That time has arrived.

Numerous complaints about customer service, billing errors and gas prices were directed at Summit, a Colorado-based company, after its acquisition of CenterPoint Energy’s natural gas distribution assets in Oklahoma, Arkansas and Texarkana, Texas, a year and a half ago.

Complications with the implementation of a new computer system, combined with “unusually high energy costs” this winter, “have been annoying and frustrating to our customers,” Adams conceded in his message.

Summit is “working to provide you the customer service experience you deserve,” he vowed.

Billing process errors and confusion “have been perhaps your most frustrating experience with us,” Adams wrote. “We have quickly resolved the billing issues and are confident that your bills accurately reflect your usage and the rates approved” by the Corporation Commission.

Because of the transition to new customer service and billing systems, “we voluntarily suspended disconnecting customers and charging late fees last fall,” Adams wrote.

Customers also expressed frustration with “long call wait times,” so Summit hired 50 more customer service representatives in Arkansas and Oklahoma, Adams said. While call volumes and wait times were high in November and December, “the average call wait time has been 7 minutes over the last 3 weeks,” he wrote in his letter dated March 3.

Adams acknowledged that the cost of natural gas “significantly impacts every family and business we serve.”

Summit does not profit from the cost of natural gas, he wrote; it’s a direct pass-through expense. “Our customers pay what we pay.” The utility company is required to adjust that cost of gas on Nov. 1 and April 1 every year through a filing with its regulators, he said.

An application authorizing CenterPoint Energy Resources to sell its natural-gas assets in Oklahoma, Arkansas and Texarkana, Texas, to Summit Utilities received final approval of the Oklahoma Corporation Commission in November 2021, approval of the Arkansas Public Service Commission in January 2022, and the blessing of the Federal Energy Regulatory Commission.

The assets included approximately 17,000 miles of main pipeline in Arkansas, Oklahoma, and Texarkana, serving more than 500,000 residential and business customers.

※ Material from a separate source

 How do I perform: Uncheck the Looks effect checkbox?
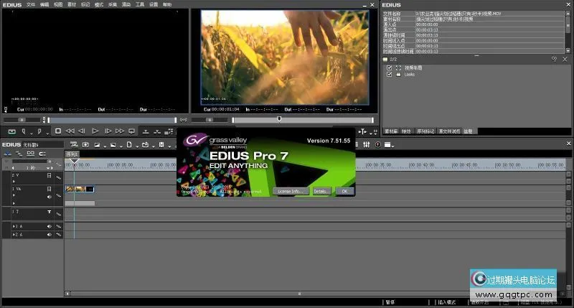390,74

Summit absorbed from CenterPoint almost 100,000 residential, commercial, industrial and transportation customers in 91 Oklahoma cities and towns.

Those include Lawton, Elgin, Fletcher, Sterling, Cache, Geronimo, Altus, Apache, Blair, Burns Flat, Chickasha, Comanche, Duke, Duncan, Mangum, Marlow, Martha, Olustee and Temple.

They also include Cushing, Ada, Arapaho, Blackwell, Canton, Cheyenne, Cromwell, Deer Creek, Earlsboro, Fairview, Garber, Hartshorne, Hominy, Mangum, McAlester, Medford, Nardin, Okeene, Seminole, Stringtown, Talihina, Tonkawa, Vance Air Force Base, Watonga, Weatherford, Wilburton and Wynona.